With Drop City, T. Coraghessan Boyle offers proof that he has become one of America's most prolific, gifted storytellers. Set in the 1970s, Boyle entertains readers with the denizens of "Drop City," a counterculture California commune that welcomes anyone wanting to live off the grid, use drugs, and practice free love. Boyle sublimely captures the sociology of its rebellious members, who doubt the sincerity or beliefs of newcomers, express some insecurity about nonconformity, and chastise outsiders while remaining oblivious to their own hypocrisy. Marco, Pan, Star, and other "cats" and "chicks" live hassle-free until dissention and cries of racism mount amid increasing run-ins with the local government (a young girl is raped, installation of a sewage system is mandated, a mother lets her toddlers drink LSD-laced juice).
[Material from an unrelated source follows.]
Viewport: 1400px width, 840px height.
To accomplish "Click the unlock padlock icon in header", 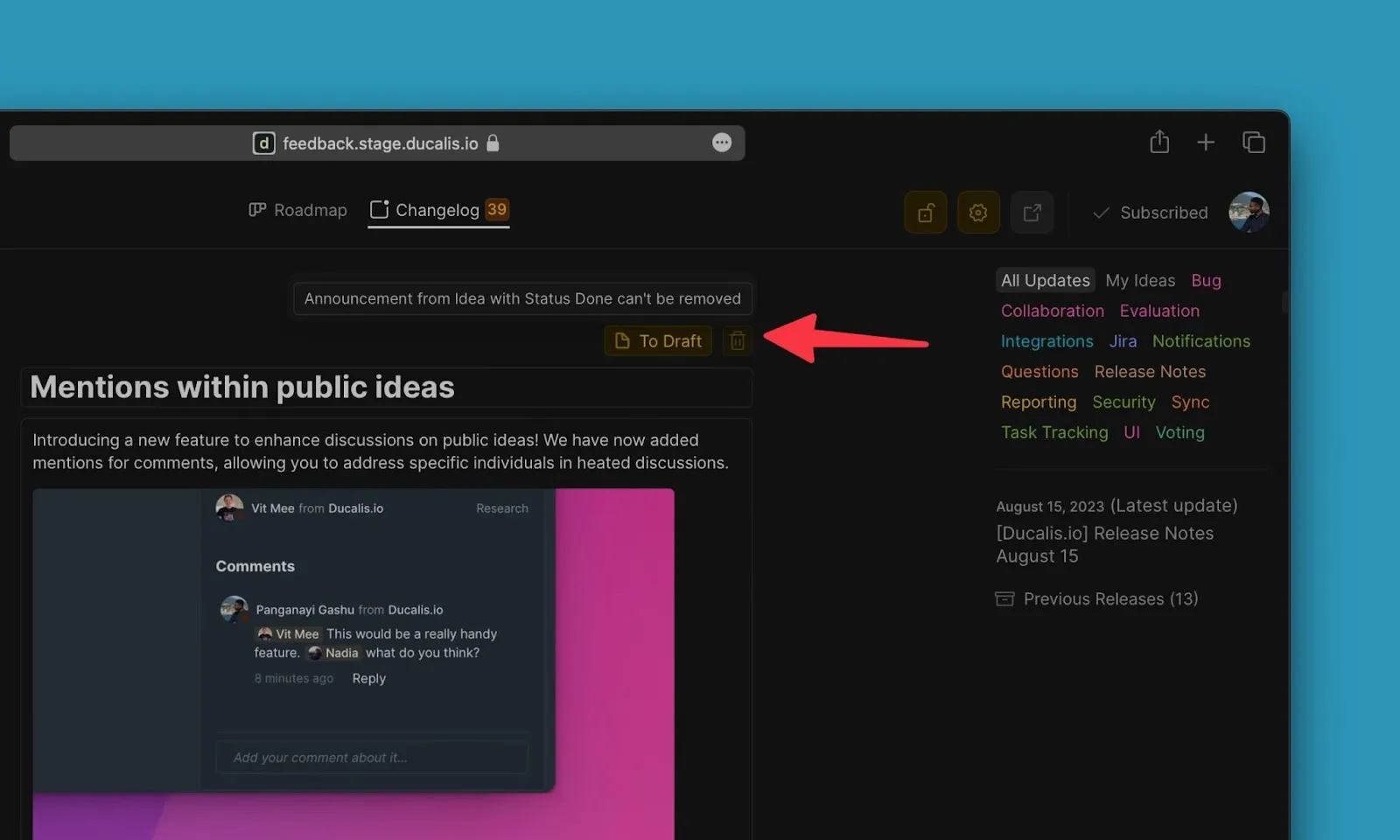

Seeking refuge, the citizens move north, to Alaska, to reinvent their utopia, but soon learn the natural environment is more unforgiving of a lackadaisical lifestyle.
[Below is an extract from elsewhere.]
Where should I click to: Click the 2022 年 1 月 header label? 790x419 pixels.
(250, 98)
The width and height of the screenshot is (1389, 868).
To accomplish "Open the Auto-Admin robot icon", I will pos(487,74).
Drop City is funny, evocative, and well-paced, shifting between the hippies and the Alaskan locals--primarily Sess and his new bride Pamela (a city dweller who arranged stays with several trappers over a few weeks to determine whom she would marry)--until the two cultures collide. Balanced between plot and character, Boyle excels at describing the physical world and his characters' interaction with it, whether portraying the harshness (or sheer beauty) of the Alaskan wilderness, the simple survival routines of its grizzled inhabitants, or the sounds wafting through Drop City: "the goats bleating to be milked or fed, the single sharp ringing note of a dog surprised by its own hunger, the regular slap of the screen door at the back of the house--and underneath it all, like the soundtrack to a movie, the dull hum of rock and roll leaking out the kitchen windows." Truly American in spirit, Drop City is a strong novel of freedom and those in pursuit of lives of liberty. --Michael Ferch --This text refers to an out of print or unavailable edition of this title.

From Publishers Weekly

Boyle has a wonderful eye for the comedy of imposture when the self-deceived themselves practice deception. His ninth novel, which centers on the travails of a hippie commune, Drop City, in the early '70s, gives him plenty of poseurs to work with. Drop City, in Sonoma County, Calif., is run, in a manner of speaking, by a gold-toothed purveyor of Aquarian notions, Norm Sender. The Drop City family includes Pan (aka Ronnie) and his high school pal Star (aka Paulette Regina Starr), who have fled from the East Coast together; two rather predatory black dudes; and a variegated crew of longhaired "cats" and flower-child "chicks." Star, sweet but often naive, is the opposite of Pan, beneath whose free love patter lurks an unnerving rapacity. Star soon hooks up with Marco, whose solid virtues are concealed beneath his veil of hair. When "The Man," in the person of the Sonoma County sheriff's department, condemns the property, Norm, who has inherited other property far away in Boynton, Alaska, proposes a tribal migration north. Meanwhile, the news in Boynton is that local trapper Cecil "Sess" Harder is marrying Pamela McCoon, after an eccentric courtship ritual. Sess's major problem lately has been a violent feud with Joe Bosky, the local bush pilot. When the Drop City hippie bus rolls into Boynton, a comic clash of civilizations ensues. Building utopia upriver from the Harders, Drop City's denizens discover that polar climes demand rather drastic behavioral adaptations. Boyle understands the multitudinous, sneaky ways innocence insulates itself from ambiguity-but in this novel he leavens that cynical insight with genuine sweetness. While the Day-Glo of the hippie era has long since faded, this novel brings it all back home-and helps us see how much in the American grain it all really was.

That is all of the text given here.